-- DATA FOR PROCESSING follows --

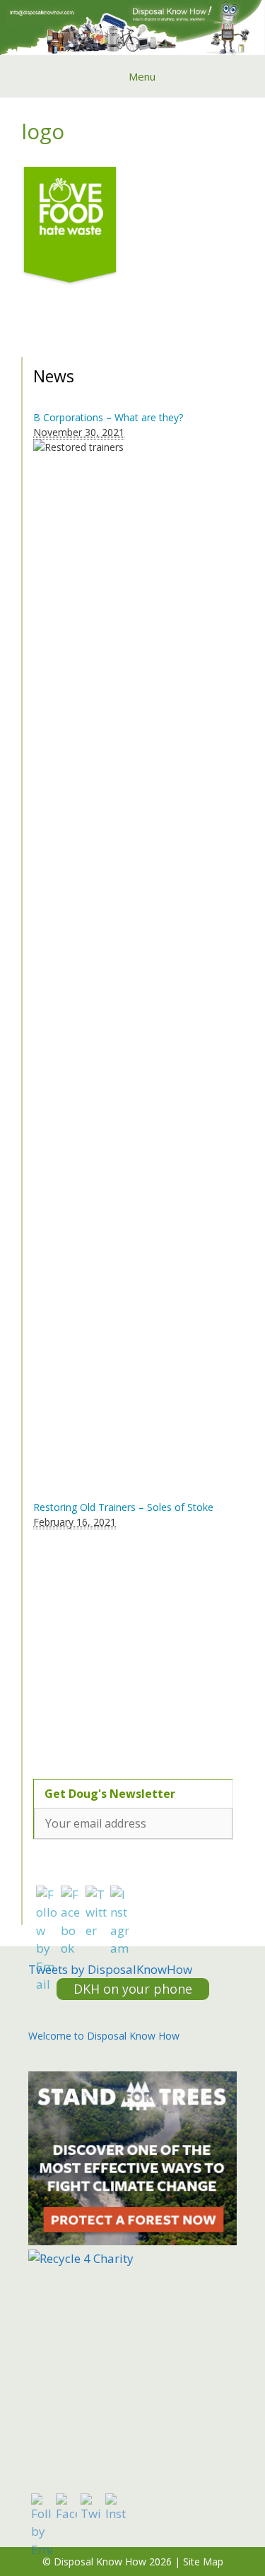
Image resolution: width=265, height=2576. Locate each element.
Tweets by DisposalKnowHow (110, 1969)
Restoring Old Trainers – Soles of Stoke (123, 1507)
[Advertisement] (121, 1646)
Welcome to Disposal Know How (103, 2035)
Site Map (203, 2561)
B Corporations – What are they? (108, 417)
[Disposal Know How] (132, 26)
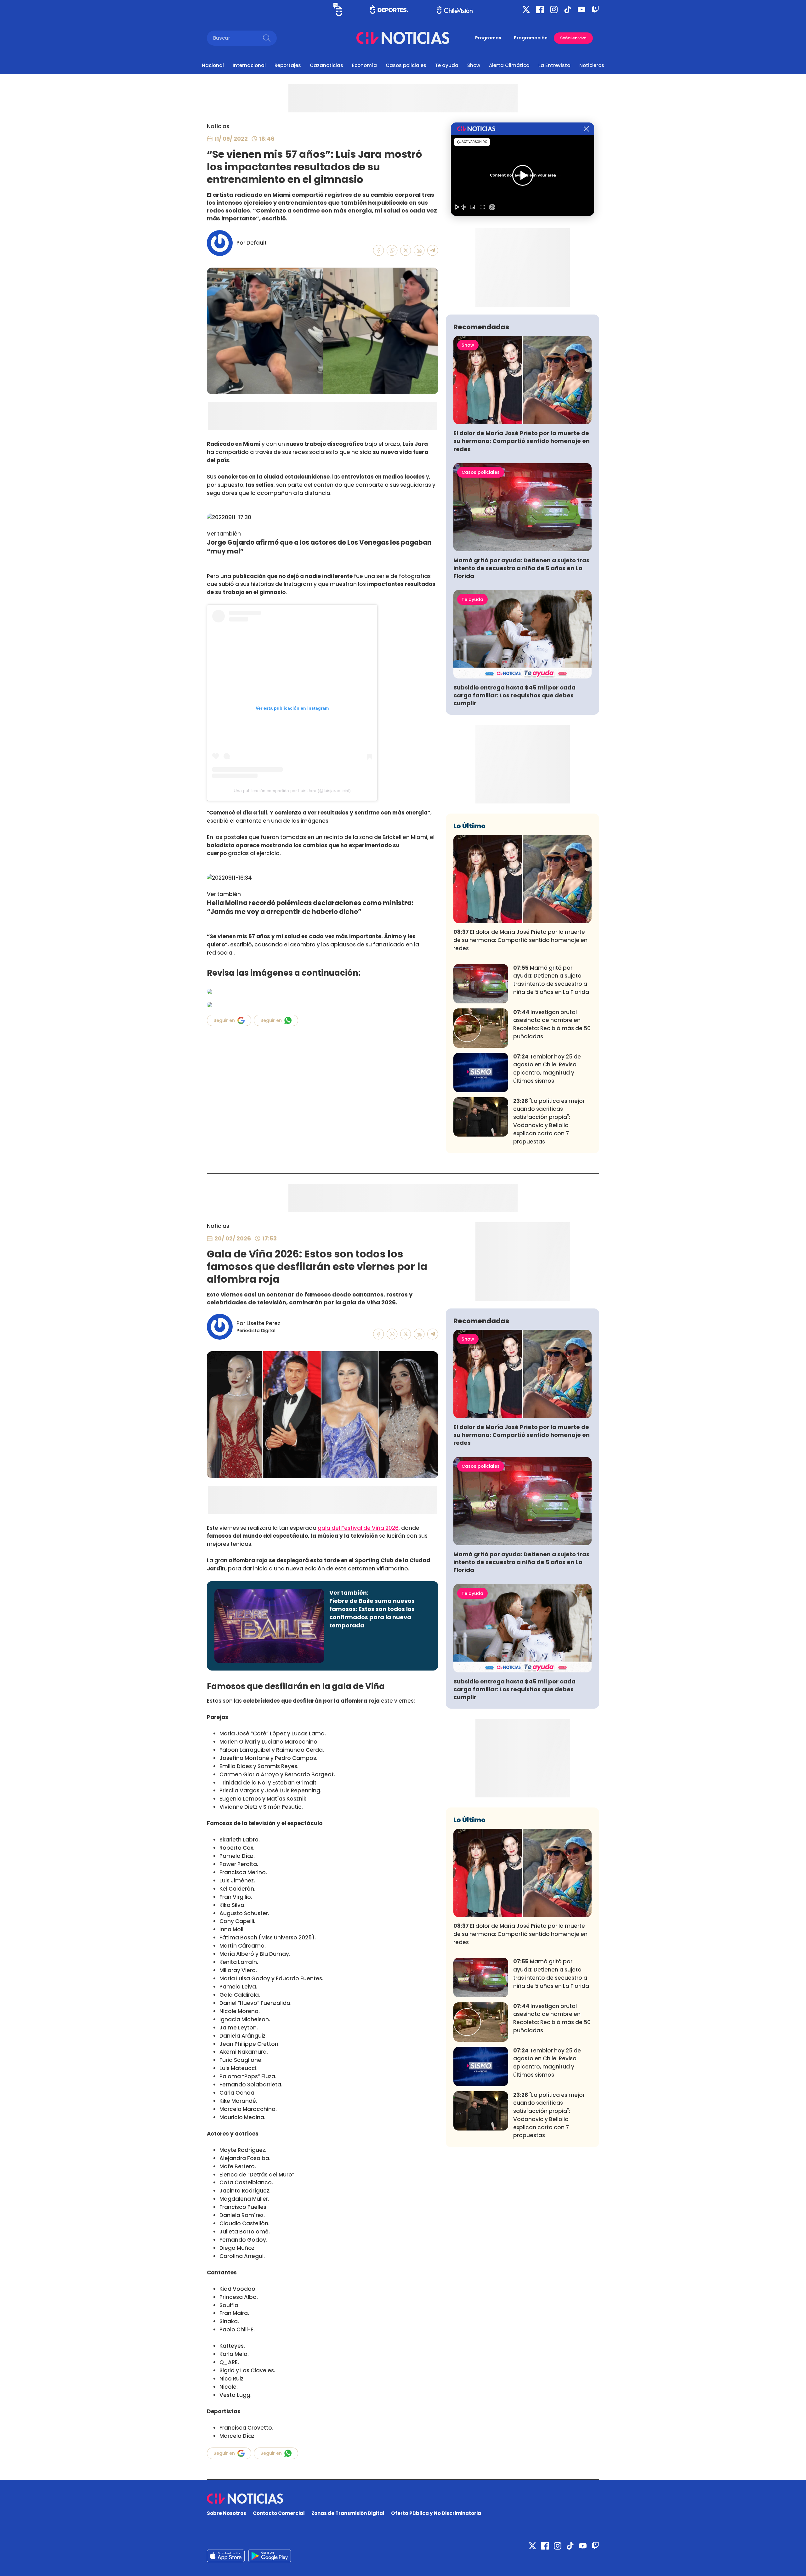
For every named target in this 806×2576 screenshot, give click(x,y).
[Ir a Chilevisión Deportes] (389, 9)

-- DATA FOR PROCESSING concluded --

TASK TO COMPLETE:
Transcribe the listing exactly; omit all images.

RESPONSE BOX:
Image resolution: width=265, height=2576. Locate each element.
Tweets by DisposalKnowHow (110, 1969)
Restoring Old Trainers – Soles of Stoke (123, 1507)
[Advertisement] (121, 1646)
Welcome to Disposal Know How (103, 2035)
Site Map (203, 2561)
B Corporations – What are they? (108, 417)
[Disposal Know How] (132, 26)
For every named target in this 806×2576 screenshot, give click(x,y).
[Ir a Chilevisión Deportes] (389, 9)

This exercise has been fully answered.